I just landed on a great little blog that I visit from time to time called Customers Rock. In particular a new post entitled Airline Customer Service Makes All The Difference. Its not that we don’t all know this already, but that it relates to my previous post on internal marketing and provides a platform to reintroduce one of my old favourites – The Iceberg Imperative.

The Iceberg Imperative states (and I should know because I invented it!) that nine-tenths of an organisation’s communications go on below the surface. The things that combine to create your customers impression of your brand, the attitudes, values and standards that are inherent in the customer experience and cause either delight or disappointment (and too often outright alienation) are, whatever you may believe, rarely controlled by the boardroom. All too often the management approach is to seek to maintain brand integrity by legislating for every point-of-delivery eventuality, but that just produces a two-foot high process manual that nobody can read, runs up a massive process training commitment and is inevitably a waste of time and effort, because a is the nature of these things, you’ll never, ever accommodate every possible scenario.

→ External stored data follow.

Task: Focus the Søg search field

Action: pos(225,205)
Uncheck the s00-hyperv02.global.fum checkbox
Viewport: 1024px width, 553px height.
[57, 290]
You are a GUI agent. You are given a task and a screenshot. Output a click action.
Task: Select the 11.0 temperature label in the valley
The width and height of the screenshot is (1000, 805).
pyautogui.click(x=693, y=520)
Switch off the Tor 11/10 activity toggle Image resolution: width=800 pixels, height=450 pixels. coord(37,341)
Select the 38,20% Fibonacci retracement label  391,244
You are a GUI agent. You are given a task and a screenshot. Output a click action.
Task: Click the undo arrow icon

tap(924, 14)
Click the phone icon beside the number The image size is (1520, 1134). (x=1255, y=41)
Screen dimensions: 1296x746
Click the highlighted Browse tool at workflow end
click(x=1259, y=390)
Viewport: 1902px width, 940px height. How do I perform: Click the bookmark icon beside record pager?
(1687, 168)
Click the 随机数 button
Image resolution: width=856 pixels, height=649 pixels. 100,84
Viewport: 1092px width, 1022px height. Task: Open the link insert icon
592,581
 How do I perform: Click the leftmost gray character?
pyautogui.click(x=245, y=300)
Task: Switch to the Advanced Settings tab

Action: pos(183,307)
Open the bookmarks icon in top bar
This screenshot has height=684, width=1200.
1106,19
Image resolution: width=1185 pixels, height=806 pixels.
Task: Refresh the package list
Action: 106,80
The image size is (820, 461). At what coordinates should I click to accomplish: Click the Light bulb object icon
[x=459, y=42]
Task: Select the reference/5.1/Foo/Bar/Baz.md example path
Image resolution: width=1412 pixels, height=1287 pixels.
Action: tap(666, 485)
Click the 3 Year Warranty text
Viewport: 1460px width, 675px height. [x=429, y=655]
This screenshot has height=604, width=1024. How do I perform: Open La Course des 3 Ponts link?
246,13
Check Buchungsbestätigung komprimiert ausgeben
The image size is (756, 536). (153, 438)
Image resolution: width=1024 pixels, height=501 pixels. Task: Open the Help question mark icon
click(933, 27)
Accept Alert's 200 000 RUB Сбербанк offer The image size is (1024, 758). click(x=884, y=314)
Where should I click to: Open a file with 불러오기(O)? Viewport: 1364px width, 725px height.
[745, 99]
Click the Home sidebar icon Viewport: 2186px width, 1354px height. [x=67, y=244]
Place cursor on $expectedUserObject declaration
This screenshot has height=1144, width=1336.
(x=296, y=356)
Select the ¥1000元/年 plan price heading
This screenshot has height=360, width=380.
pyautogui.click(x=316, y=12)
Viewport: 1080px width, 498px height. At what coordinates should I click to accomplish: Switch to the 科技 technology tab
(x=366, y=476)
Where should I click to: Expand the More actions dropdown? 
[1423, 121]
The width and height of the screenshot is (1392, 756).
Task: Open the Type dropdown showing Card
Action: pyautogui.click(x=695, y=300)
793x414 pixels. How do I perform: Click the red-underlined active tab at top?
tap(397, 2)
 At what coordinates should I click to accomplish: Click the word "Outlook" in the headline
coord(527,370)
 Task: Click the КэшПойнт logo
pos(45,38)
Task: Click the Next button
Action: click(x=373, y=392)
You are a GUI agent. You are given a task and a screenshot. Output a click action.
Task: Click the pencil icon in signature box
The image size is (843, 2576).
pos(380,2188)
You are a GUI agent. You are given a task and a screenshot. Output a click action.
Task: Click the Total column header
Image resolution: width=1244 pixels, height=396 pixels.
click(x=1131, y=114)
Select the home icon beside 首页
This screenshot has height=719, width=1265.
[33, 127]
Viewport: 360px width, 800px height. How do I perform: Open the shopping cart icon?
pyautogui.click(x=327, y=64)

The better practice is to bring your front-line employees (in fact every employee) into the loop. Make them as intimate with your Brand Model, its values, standards, objectives and above all its inherent “promise” as you are, so that whatever situation they encounter their response will be reflective of the brand and in line with customer expectation. This way you deliver your Brand Promise and don’t have disappointed customers.

Of course this doesn’t just happen by telepathy you have to invest as much time and effort in bringing your stakeholders behind the brand as you do in the sexy media routes that you use to make your promise to end-users. And there’s the rub. Have you studied the marketing budget breakdown in your organisation lately? My bet is that you’ll find the balance between external promise-making investment and internal promise-delivering investment is way out of line.

Given that most organisations don’t get this internal marketing thing at all and massively under-invest in it anyway, its logical that a comparatively small shift in the balance of marketing investment in favour of internal marketing will bring a disproportionately high return (provided you invest wisely in a serious strategy). There’s no set proportion, its an empirical process so you’ll have to play around with it, but it has worked for my clients.

Interestingly, and I’m at a loss to understand why they haven’t spotted this years ago, it works too for marketing services organisations who are all bleating about their share of the pie being eroded, because internal marketing demands the same skills and largely the same media as an external marketing campaign, so its a great opportunity for them to strengthen relationships with their clients and increase revenue. A no-brainer really.